When Congress sent nearly $2 billion to South Carolina through the Coronavirus Relief Fund, the idea was to get the money out quickly to state and local government agencies that were taking on huge unexpected expenses because of the COVID-19 pandemic.
As former state Sen. Greg Ryberg reminded the governor’s accelerateSC task force on Tuesday: “They’ve already spent the money, and some of it two months ago, and some of them don’t have the luxury of deep pockets.”
Of course quick and smart don’t often go hand in hand when it comes to spending large sums of public money, and Mr. Ryberg and other volunteers appointed by Gov. Henry McMaster to help guide the reopening of South Carolina’s economy have already spent more than a month putting together a plan that directs half the money to four items: replenishing the state’s unemployment insurance trust fund, reimbursing public and private hospitals, providing five additional days of instruction at the start of the next school year and building a statewide broadband network.
After Mr. McMaster signs off on the plan, which he hopes to do this week, it’ll go to the Legislature for approval, or rejection, or modification.
Legislators had voted tentatively in early April to let the governor determine how to divvy up the money himself, subject to review by a small group of legislative leaders. In mid-May, lawmakers voted to distribute the money themselves, like they do with the state’s annual spending plan.
That’s perfectly appropriate; the state constitution clearly gives the Legislature the job of appropriating money that comes into the state treasury, regardless of its source. But coming so late in the process, it inevitably will delay the money reaching its intended recipients — and potentially worse.
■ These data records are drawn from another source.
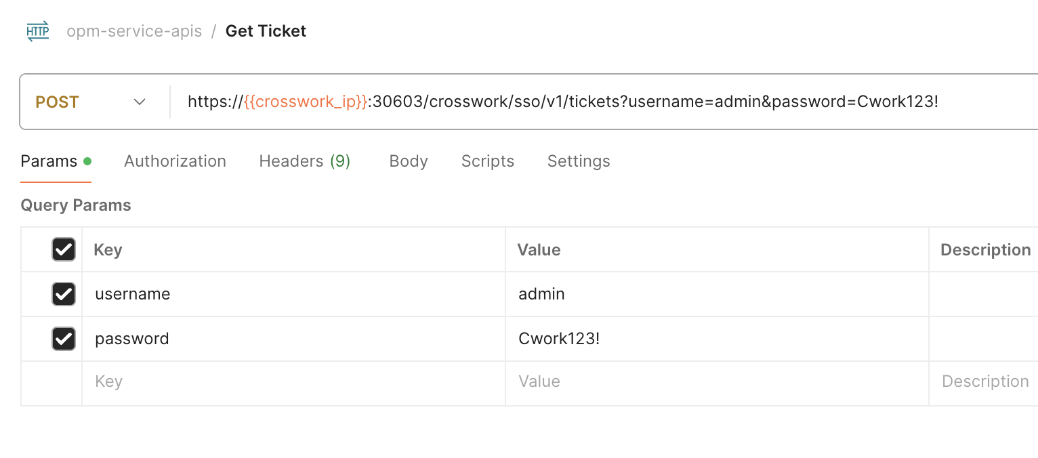Click the {{crosswork_ip}} variable in URL
Viewport: 1038px width, 458px height.
[x=305, y=102]
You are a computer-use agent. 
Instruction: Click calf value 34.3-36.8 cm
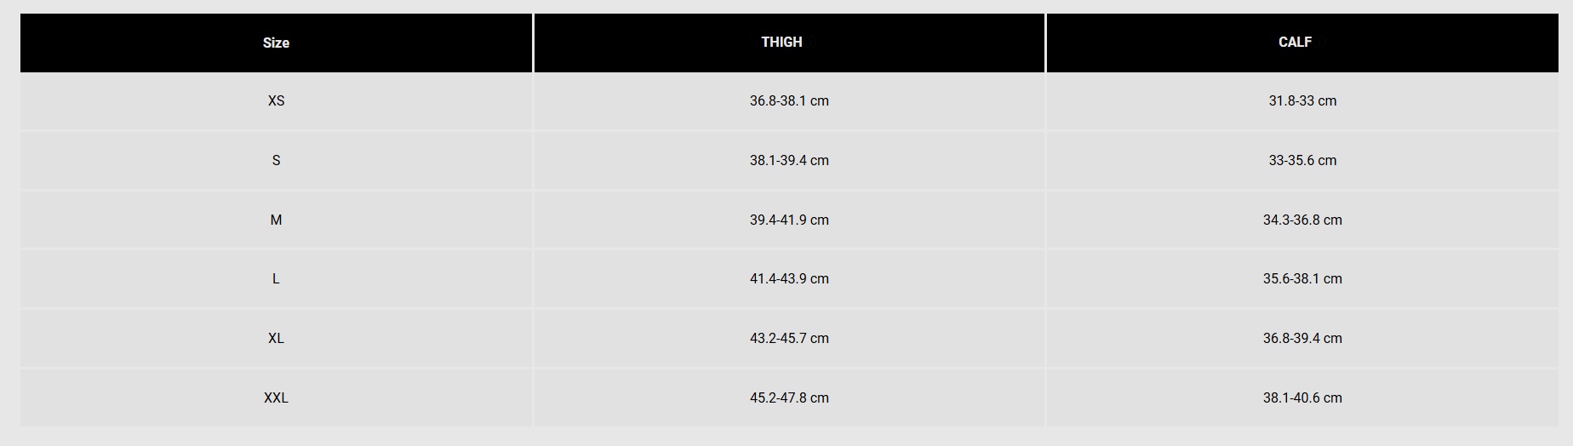1302,220
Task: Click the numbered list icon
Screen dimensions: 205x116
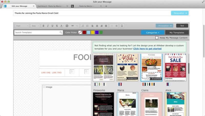Action: [83, 26]
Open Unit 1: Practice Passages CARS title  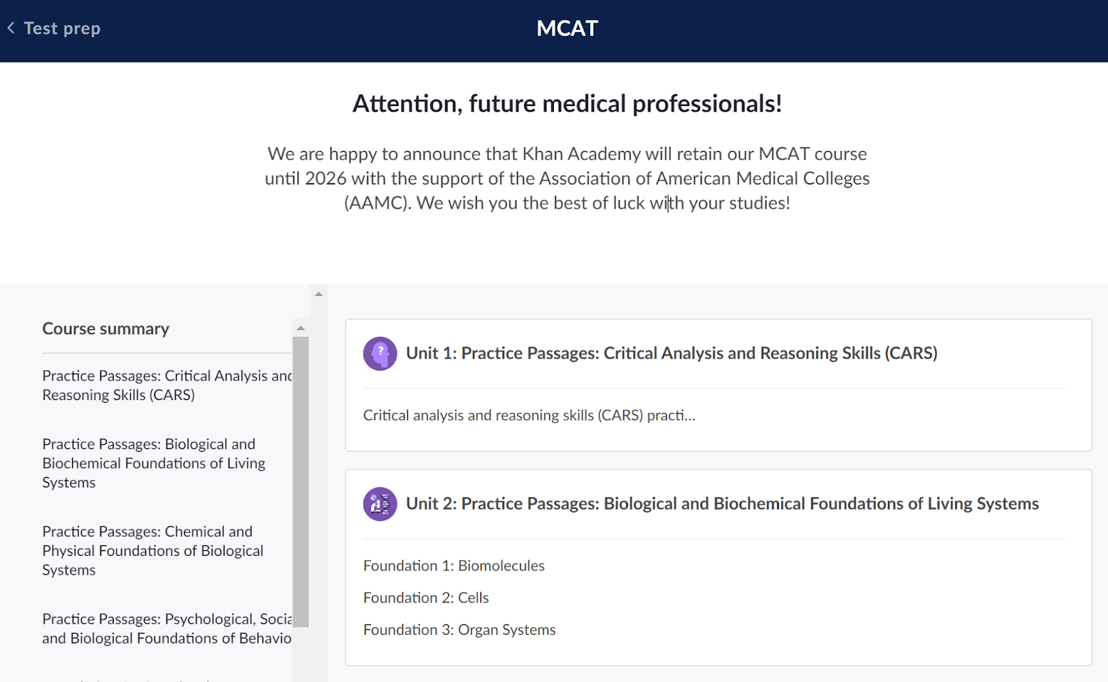(x=672, y=353)
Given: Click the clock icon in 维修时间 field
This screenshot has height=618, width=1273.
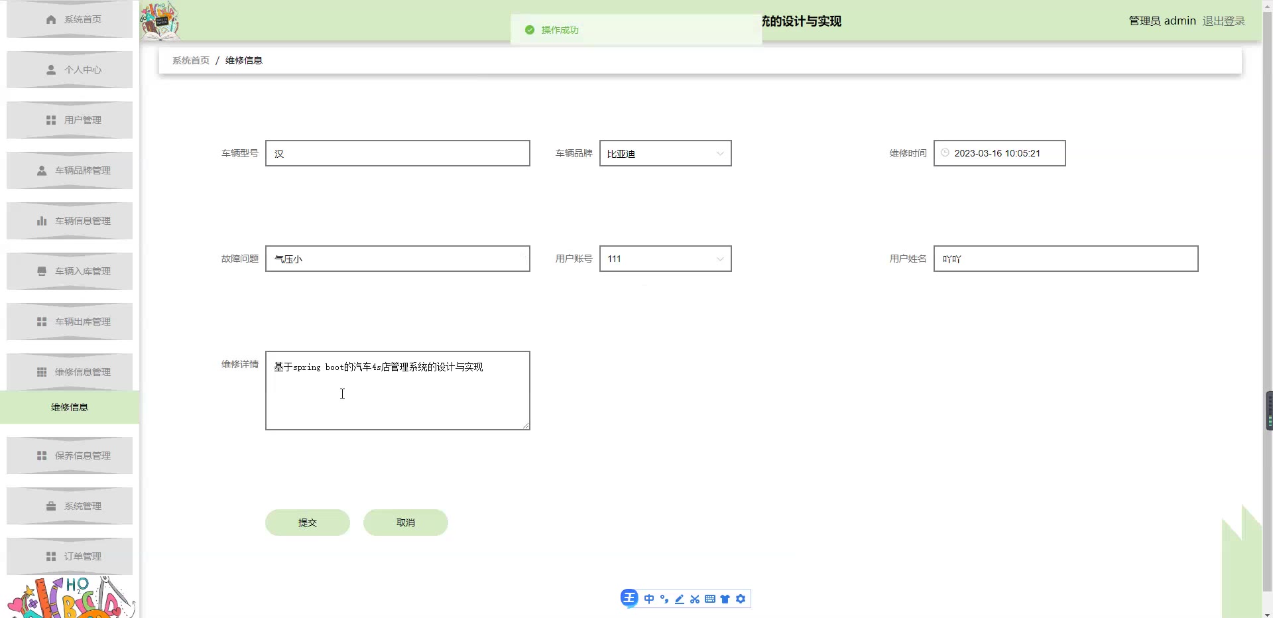Looking at the screenshot, I should click(945, 153).
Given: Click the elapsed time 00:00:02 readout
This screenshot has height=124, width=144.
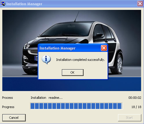Looking at the screenshot, I should (135, 98).
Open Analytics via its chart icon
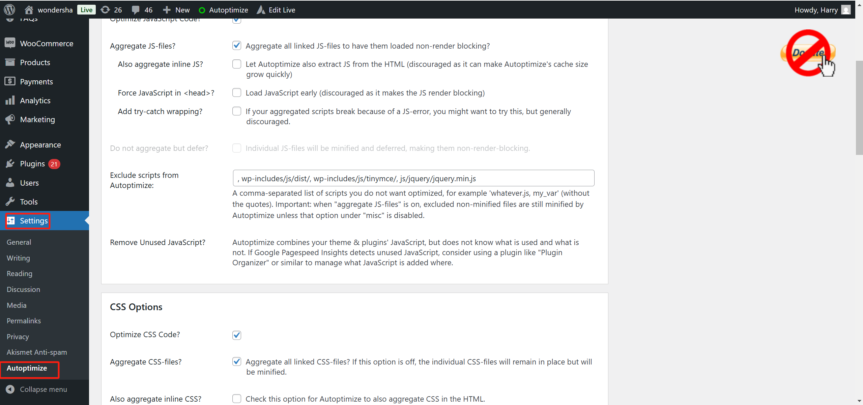Image resolution: width=863 pixels, height=405 pixels. [x=10, y=100]
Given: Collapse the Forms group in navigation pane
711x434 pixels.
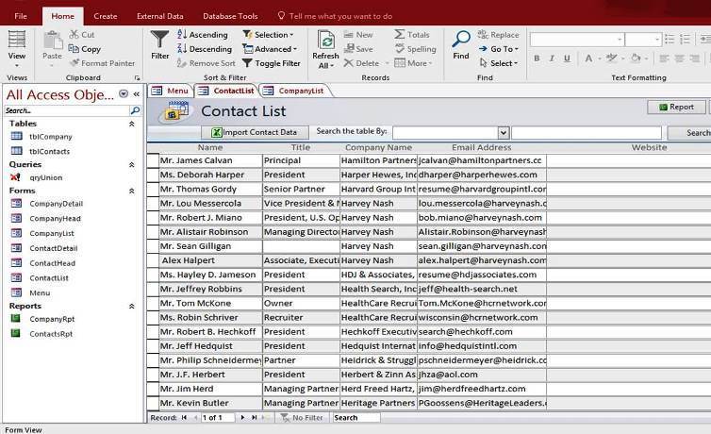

The Legislature typically spends six months writing the state’s $10 billion spending plan, only about $2 billion of which changes from year to year. Along the way, legislative leaders insert special little appropriations requested by individual lawmakers — often obscured from public view and sometimes even from most legislators, and in not a few cases directed to organizations with close ties to the legislators who requested the money.
In theory, the lengthy timeline makes sense, even if the pork doesn’t. It gives the public a chance to weigh in on the state’s spending priorities and gives lawmakers time to carefully consider how best to spend a tremendous amount of money. But lawmakers can’t take that kind of time with the coronavirus relief money, and because of the federal rules that accompany the money, they certainly can’t dole it out like party favors in order to secure votes.
As Ways and Means Chairman Murrell Smith told the House last week: “This is not like the FEMA account money. They advance you the money, you spend it according to the guidelines, and if you don’t, you have to pay it back.”
The rules are so complex, and so frequently changing, in fact, that the Legislature authorized the state to hire a special consultant to make sure all the spending stays within the federal requirements. That, almost by definition, demonstrates the folly of trying to apply normal legislative budget-writing tactics.
So we’re glad to hear legislative leaders pledging to return to work quickly to adopt the coronavirus budget. We also need them to comply with the governor’s request that their work be done not just quickly but “also wisely, transparently and with meticulous accountability.” This is no time for lawmakers to be playing their usual legislative games.